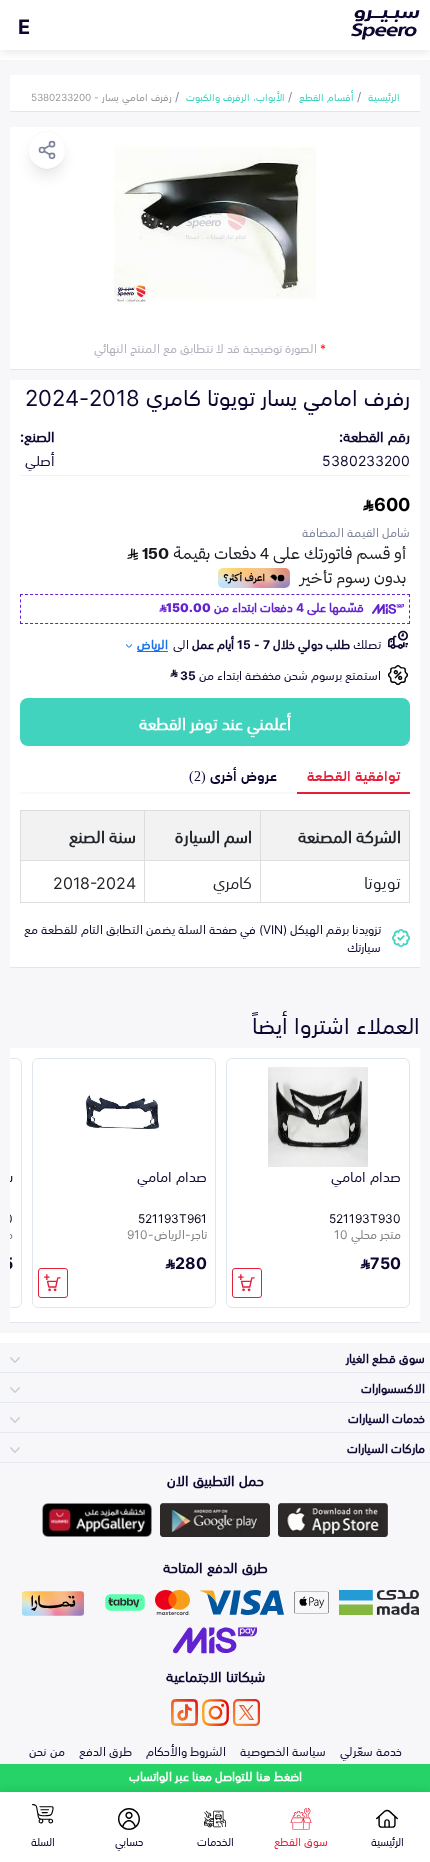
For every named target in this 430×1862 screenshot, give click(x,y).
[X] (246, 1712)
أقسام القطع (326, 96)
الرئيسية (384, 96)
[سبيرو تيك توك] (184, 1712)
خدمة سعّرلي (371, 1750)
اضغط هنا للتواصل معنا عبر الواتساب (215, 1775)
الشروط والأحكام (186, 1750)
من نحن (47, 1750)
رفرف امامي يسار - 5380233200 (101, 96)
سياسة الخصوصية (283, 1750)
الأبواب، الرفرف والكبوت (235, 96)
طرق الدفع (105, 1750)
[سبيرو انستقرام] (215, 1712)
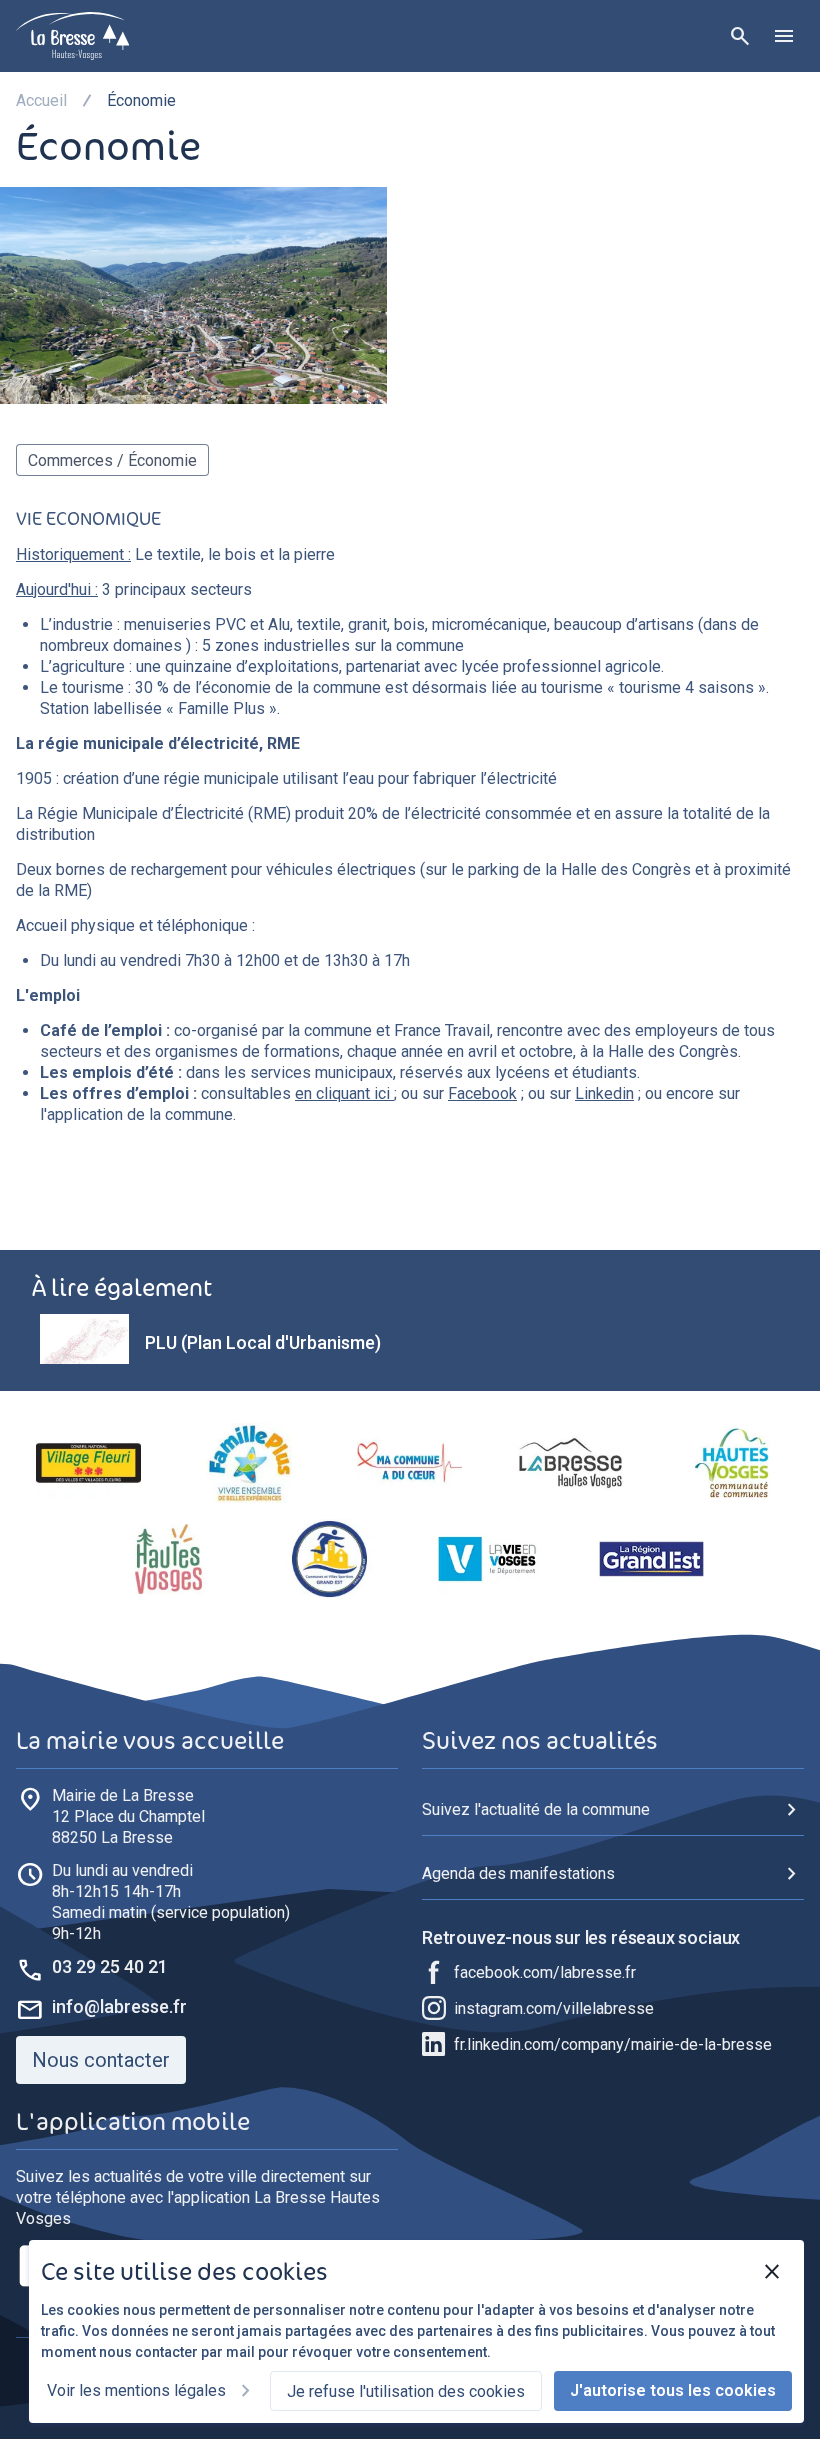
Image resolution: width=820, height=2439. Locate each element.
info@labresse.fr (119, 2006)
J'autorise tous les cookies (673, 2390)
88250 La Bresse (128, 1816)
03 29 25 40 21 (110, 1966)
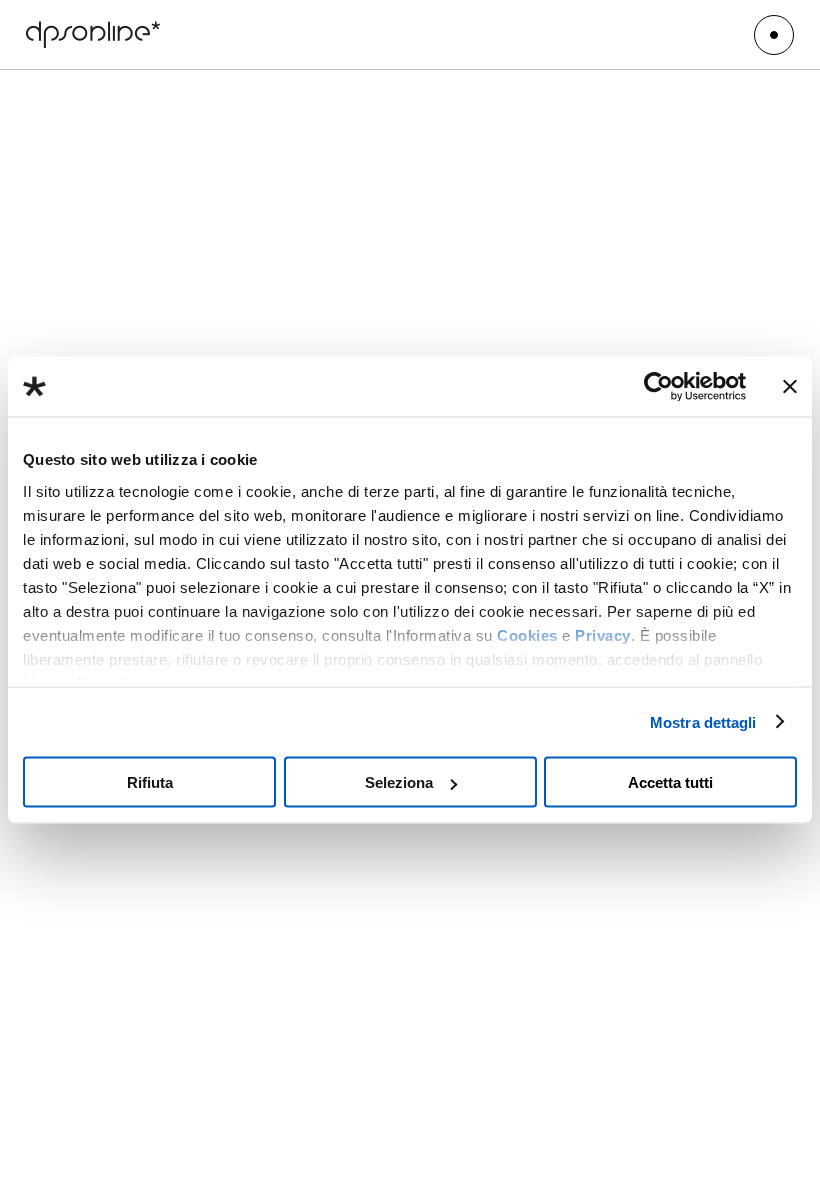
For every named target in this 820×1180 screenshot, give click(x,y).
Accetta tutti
*-*-*
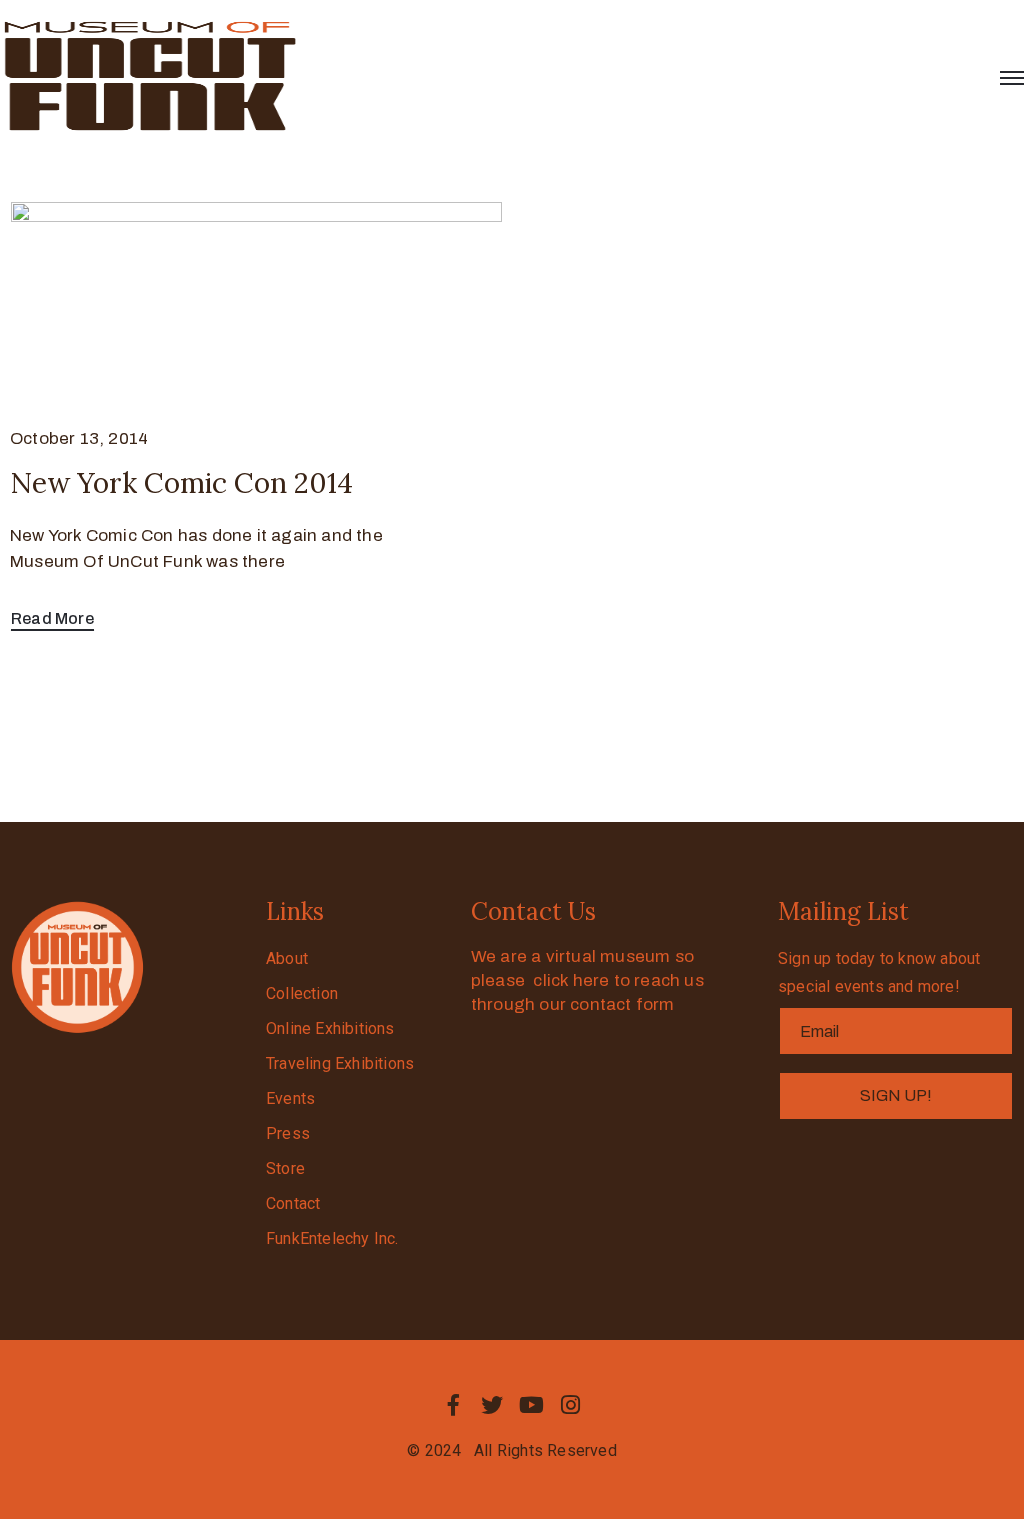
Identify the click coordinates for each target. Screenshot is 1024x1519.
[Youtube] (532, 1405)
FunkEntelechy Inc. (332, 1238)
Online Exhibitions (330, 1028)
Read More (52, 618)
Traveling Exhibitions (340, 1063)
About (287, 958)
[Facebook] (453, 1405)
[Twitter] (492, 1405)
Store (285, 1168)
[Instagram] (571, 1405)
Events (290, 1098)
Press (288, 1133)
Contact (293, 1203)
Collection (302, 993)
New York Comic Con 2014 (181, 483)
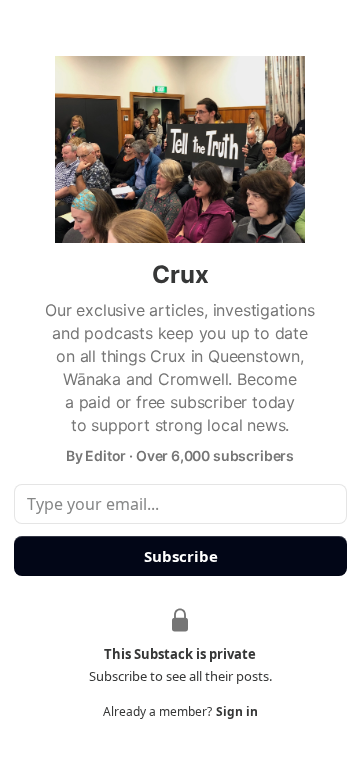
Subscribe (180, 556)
*-*-*
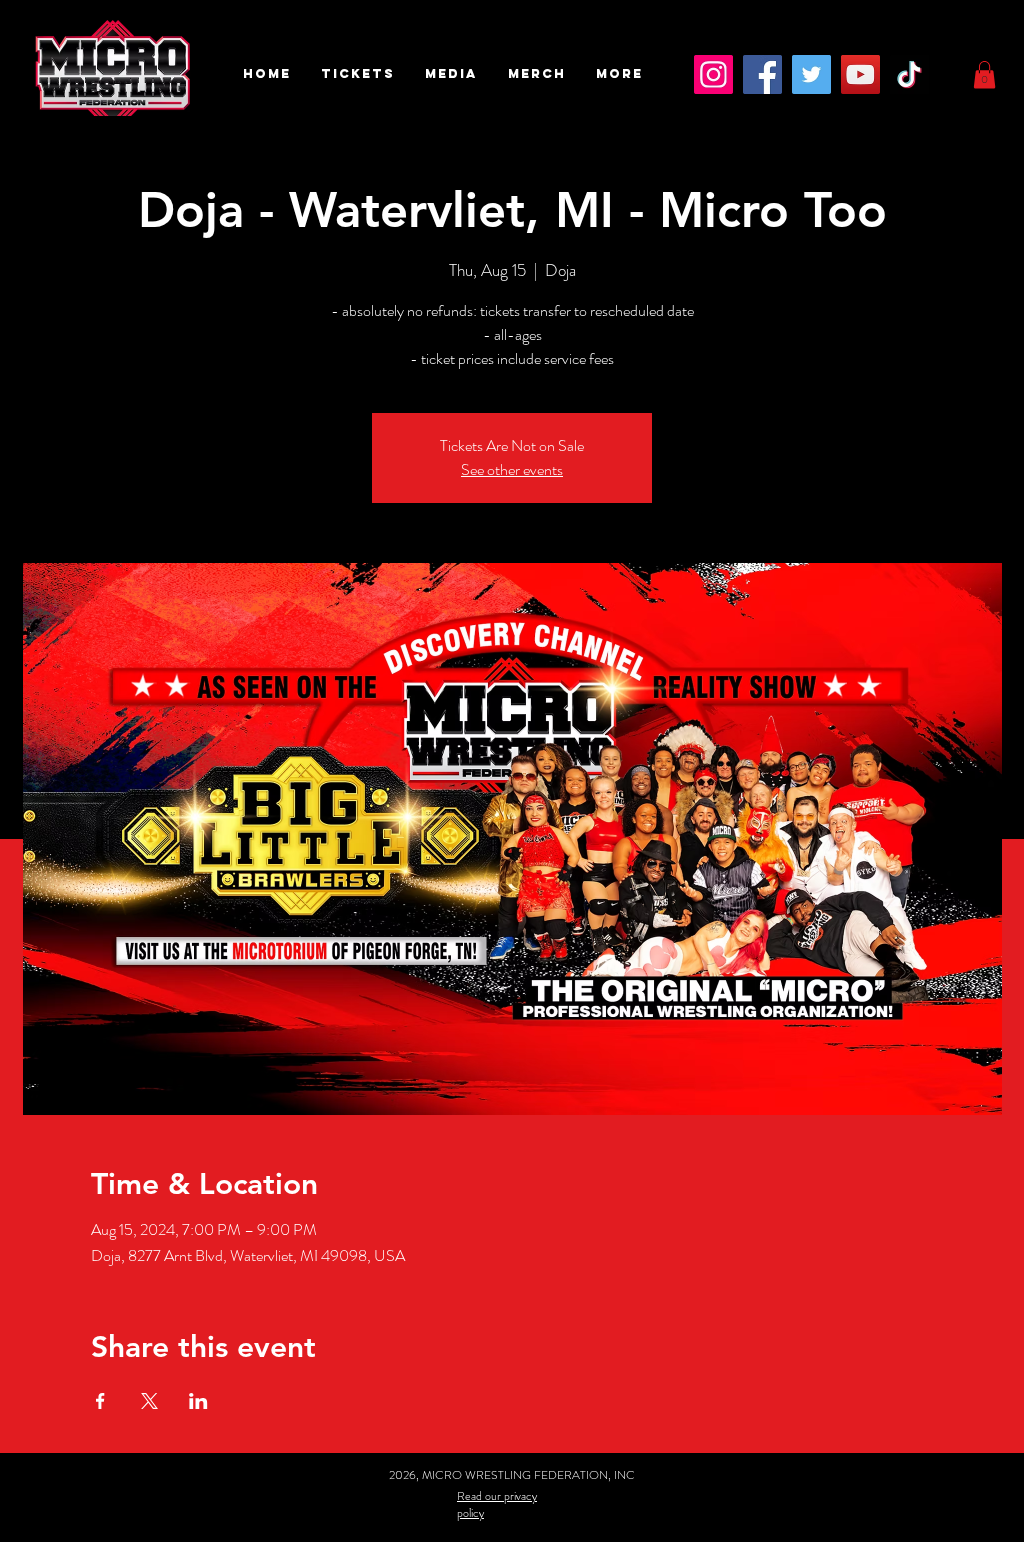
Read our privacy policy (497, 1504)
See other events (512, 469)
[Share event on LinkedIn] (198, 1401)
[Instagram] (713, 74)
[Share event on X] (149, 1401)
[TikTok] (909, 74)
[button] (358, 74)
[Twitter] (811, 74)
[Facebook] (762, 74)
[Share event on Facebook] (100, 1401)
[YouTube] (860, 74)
*-*-*
What the task asks = Restate the lines above from the one containing "FunkEntelechy Inc. (332, 1238)" through the one containing "Subscribe (180, 556)", inclusive, exactly and without pictures.

Result of this exercise =
FunkEntelechy Inc. (332, 1238)
Online Exhibitions (330, 1028)
Read More (52, 618)
Traveling Exhibitions (340, 1063)
About (287, 958)
[Facebook] (453, 1405)
[Twitter] (492, 1405)
Store (285, 1168)
[Instagram] (571, 1405)
Events (290, 1098)
Press (288, 1133)
Contact (293, 1203)
Collection (302, 993)
New York Comic Con 2014 (181, 483)
Subscribe (180, 556)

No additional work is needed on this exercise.